### Given instruction
Report every line in the entries below that contains the string "This", copying each line in full. Case counts, so match only that exact capitalization.

___ Data section

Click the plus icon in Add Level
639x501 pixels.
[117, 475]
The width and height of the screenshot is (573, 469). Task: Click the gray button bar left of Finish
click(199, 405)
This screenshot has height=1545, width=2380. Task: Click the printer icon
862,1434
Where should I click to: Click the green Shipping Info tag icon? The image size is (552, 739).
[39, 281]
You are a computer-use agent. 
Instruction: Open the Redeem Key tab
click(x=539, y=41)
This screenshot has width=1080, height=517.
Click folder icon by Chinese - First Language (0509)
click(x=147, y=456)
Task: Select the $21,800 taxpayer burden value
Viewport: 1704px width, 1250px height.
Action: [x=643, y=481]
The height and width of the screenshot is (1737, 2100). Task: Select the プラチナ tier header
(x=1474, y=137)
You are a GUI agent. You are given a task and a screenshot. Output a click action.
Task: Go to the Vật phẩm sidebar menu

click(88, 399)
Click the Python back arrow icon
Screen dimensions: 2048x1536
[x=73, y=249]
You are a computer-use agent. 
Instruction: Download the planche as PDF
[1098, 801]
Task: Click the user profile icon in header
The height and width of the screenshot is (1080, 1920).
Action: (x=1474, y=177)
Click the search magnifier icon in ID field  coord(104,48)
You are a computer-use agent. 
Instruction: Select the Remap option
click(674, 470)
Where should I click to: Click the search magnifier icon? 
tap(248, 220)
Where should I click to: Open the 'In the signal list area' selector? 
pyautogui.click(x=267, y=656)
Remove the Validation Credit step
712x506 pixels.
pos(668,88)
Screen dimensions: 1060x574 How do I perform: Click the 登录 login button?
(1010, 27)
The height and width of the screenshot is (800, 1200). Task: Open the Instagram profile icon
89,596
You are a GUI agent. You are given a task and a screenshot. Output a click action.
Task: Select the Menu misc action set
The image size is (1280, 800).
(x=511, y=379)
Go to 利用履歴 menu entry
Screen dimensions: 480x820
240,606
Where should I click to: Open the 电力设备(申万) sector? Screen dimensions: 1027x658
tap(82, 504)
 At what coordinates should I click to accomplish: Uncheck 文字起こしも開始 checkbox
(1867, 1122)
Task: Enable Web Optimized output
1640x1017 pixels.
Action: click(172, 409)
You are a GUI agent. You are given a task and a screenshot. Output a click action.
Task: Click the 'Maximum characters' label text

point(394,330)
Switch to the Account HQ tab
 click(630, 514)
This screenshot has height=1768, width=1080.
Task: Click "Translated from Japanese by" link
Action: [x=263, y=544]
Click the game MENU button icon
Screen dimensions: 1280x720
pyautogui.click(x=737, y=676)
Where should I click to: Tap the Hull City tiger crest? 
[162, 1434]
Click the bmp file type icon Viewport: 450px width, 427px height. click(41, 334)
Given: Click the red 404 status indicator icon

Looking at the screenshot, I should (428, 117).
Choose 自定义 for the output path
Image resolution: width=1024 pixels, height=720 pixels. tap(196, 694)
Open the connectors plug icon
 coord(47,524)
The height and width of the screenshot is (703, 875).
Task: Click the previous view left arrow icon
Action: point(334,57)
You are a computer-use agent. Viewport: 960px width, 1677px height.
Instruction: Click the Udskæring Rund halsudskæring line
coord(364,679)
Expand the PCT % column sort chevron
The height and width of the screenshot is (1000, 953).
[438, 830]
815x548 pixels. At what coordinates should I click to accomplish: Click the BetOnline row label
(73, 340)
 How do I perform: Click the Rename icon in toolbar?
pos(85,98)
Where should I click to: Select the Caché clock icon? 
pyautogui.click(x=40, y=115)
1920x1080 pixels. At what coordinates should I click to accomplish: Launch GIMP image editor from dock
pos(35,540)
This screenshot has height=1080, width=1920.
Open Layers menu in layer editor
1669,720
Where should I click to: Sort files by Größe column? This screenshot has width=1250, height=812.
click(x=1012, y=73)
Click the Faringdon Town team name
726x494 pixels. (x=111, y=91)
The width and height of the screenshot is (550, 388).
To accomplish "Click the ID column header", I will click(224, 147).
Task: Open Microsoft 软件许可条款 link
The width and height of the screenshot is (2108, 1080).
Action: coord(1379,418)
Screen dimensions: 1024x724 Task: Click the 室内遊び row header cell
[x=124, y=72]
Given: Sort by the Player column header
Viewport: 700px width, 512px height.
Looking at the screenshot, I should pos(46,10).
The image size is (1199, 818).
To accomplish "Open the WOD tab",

______

### Right answer
This screenshot has height=1545, width=2380. Task: Click the printer icon
This screenshot has width=1080, height=517.
This screenshot has height=1768, width=1080.
This screenshot has height=1080, width=1920.
Where should I click to: Sort files by Größe column? This screenshot has width=1250, height=812.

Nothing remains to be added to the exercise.